The analysis reported distinct performance metrics based on the model composition and patient treatment history. In the training set, the c-index for radiomics-based machine learning models alone was 0.850 (95% CI 0.834-0.866, 95% PI 0.623-1.004). When the models were applied specifically to patients receiving stereotactic body radiation therapy, the c-index improved to 0.876 (95% CI 0.853-0.900). For patients undergoing surgery combined with other adjuvant treatment regimens, the c-index was 0.825 (95% CI 0.804-0.848).

The predictive performance also varied depending on whether clinical features were integrated with the radiomics data. In the training set, models combining radiomics with clinical features yielded a c-index of 0.833 (95% CI 0.822-0.854, 95% PI 0.717-0.945). In the validation set, the standalone radiomics model achieved a c-index of 0.878 (95% CI 0.854-0.902, 95% PI 0.681-1.000), while the combined model with clinical features resulted in a c-index of 0.854 (95% CI 0.830-0.878, 95% PI 0.655-0.992).

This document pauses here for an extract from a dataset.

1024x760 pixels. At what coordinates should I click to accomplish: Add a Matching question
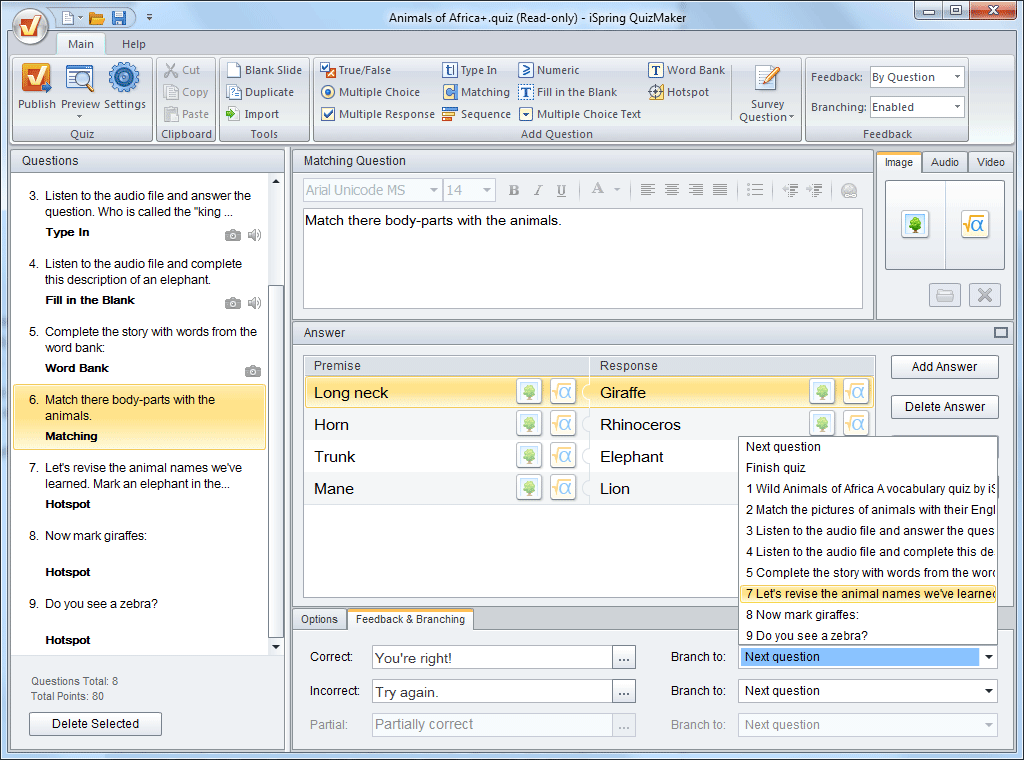[x=476, y=92]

Safety and tolerability data were not reported in the included studies. Consequently, no adverse event rates, serious adverse events, discontinuation rates, or general tolerability profiles could be determined from this meta-analysis. The absence of this data limits the ability to assess the clinical safety of implementing these models in routine practice.

A critical limitation identified in this analysis was the methodological heterogeneity and lack of standardization across the included studies. The average Radiomics Quality Score (RQS) was 27.4%, indicating significant variability in study design and reporting quality. This low average score suggests that the evidence base is currently immature and prone to bias. Furthermore, the study phase was not reported, and funding sources or potential conflicts of interest were not disclosed.

These findings provide evidence-based support for the subsequent development or updating of radiomics-based machine learning models. However, the results should not be overextended to claim immediate clinical utility or generalizability beyond the specific cohorts included in the meta-analysis. The observed associations reflect predictive accuracy but do not establish causation or guarantee improved patient outcomes in diverse clinical settings.

Several important questions remain unanswered. The lack of standardization in radiomics acquisition and analysis protocols raises concerns about reproducibility. Additionally, the absence of safety data and the low quality scores suggest that further high-quality prospective studies are needed before these models can be reliably integrated into clinical decision-making pathways for NSCLC management.